→ **What to do**
Return the records below character for character.

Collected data
------------------------------------------------------------------------

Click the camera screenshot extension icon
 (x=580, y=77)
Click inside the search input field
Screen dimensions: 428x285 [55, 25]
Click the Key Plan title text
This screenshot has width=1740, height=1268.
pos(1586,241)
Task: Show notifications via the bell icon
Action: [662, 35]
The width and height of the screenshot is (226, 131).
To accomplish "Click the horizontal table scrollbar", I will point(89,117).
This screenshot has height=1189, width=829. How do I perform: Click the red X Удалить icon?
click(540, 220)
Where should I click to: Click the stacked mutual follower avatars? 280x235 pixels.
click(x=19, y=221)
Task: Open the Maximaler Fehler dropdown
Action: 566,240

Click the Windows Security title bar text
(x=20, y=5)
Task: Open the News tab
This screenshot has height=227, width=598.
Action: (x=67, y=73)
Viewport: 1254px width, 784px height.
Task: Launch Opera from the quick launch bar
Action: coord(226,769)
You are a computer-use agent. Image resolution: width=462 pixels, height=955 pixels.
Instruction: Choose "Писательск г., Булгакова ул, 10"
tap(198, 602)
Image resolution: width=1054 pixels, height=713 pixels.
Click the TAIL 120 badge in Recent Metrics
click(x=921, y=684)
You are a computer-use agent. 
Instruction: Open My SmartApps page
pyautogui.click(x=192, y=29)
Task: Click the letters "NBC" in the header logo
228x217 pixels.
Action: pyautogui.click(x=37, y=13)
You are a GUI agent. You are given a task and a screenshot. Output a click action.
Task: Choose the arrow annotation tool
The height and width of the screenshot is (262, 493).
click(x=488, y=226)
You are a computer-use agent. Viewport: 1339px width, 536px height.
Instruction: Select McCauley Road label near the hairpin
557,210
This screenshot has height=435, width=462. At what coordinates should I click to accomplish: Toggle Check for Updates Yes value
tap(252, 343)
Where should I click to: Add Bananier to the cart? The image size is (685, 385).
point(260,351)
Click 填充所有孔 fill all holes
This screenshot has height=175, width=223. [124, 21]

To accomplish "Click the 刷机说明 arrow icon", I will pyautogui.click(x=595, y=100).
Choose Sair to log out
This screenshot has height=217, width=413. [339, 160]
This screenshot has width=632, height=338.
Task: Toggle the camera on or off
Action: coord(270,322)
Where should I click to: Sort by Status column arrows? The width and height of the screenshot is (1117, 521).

------------------------------------------------------------------------

→ **Exercise result**
Click the camera screenshot extension icon
 (x=580, y=77)
Click inside the search input field
Screen dimensions: 428x285 [55, 25]
Click the Key Plan title text
This screenshot has width=1740, height=1268.
pos(1586,241)
Task: Show notifications via the bell icon
Action: [662, 35]
The width and height of the screenshot is (226, 131).
To accomplish "Click the horizontal table scrollbar", I will point(89,117).
This screenshot has height=1189, width=829. How do I perform: Click the red X Удалить icon?
click(540, 220)
Where should I click to: Click the stacked mutual follower avatars? 280x235 pixels.
click(x=19, y=221)
Task: Open the Maximaler Fehler dropdown
Action: 566,240

Click the Windows Security title bar text
(x=20, y=5)
Task: Open the News tab
This screenshot has height=227, width=598.
Action: (x=67, y=73)
Viewport: 1254px width, 784px height.
Task: Launch Opera from the quick launch bar
Action: coord(226,769)
You are a computer-use agent. Image resolution: width=462 pixels, height=955 pixels.
Instruction: Choose "Писательск г., Булгакова ул, 10"
tap(198, 602)
Image resolution: width=1054 pixels, height=713 pixels.
Click the TAIL 120 badge in Recent Metrics
click(x=921, y=684)
You are a computer-use agent. 
Instruction: Open My SmartApps page
pyautogui.click(x=192, y=29)
Task: Click the letters "NBC" in the header logo
228x217 pixels.
Action: pyautogui.click(x=37, y=13)
You are a GUI agent. You are given a task and a screenshot. Output a click action.
Task: Choose the arrow annotation tool
The height and width of the screenshot is (262, 493).
click(x=488, y=226)
You are a computer-use agent. Viewport: 1339px width, 536px height.
Instruction: Select McCauley Road label near the hairpin
557,210
This screenshot has height=435, width=462. At what coordinates should I click to accomplish: Toggle Check for Updates Yes value
tap(252, 343)
Where should I click to: Add Bananier to the cart? The image size is (685, 385).
point(260,351)
Click 填充所有孔 fill all holes
This screenshot has height=175, width=223. [124, 21]

To accomplish "Click the 刷机说明 arrow icon", I will pyautogui.click(x=595, y=100).
Choose Sair to log out
This screenshot has height=217, width=413. [339, 160]
This screenshot has width=632, height=338.
Task: Toggle the camera on or off
Action: coord(270,322)
Where should I click to: Sort by Status column arrows? The width and height of the screenshot is (1117, 521).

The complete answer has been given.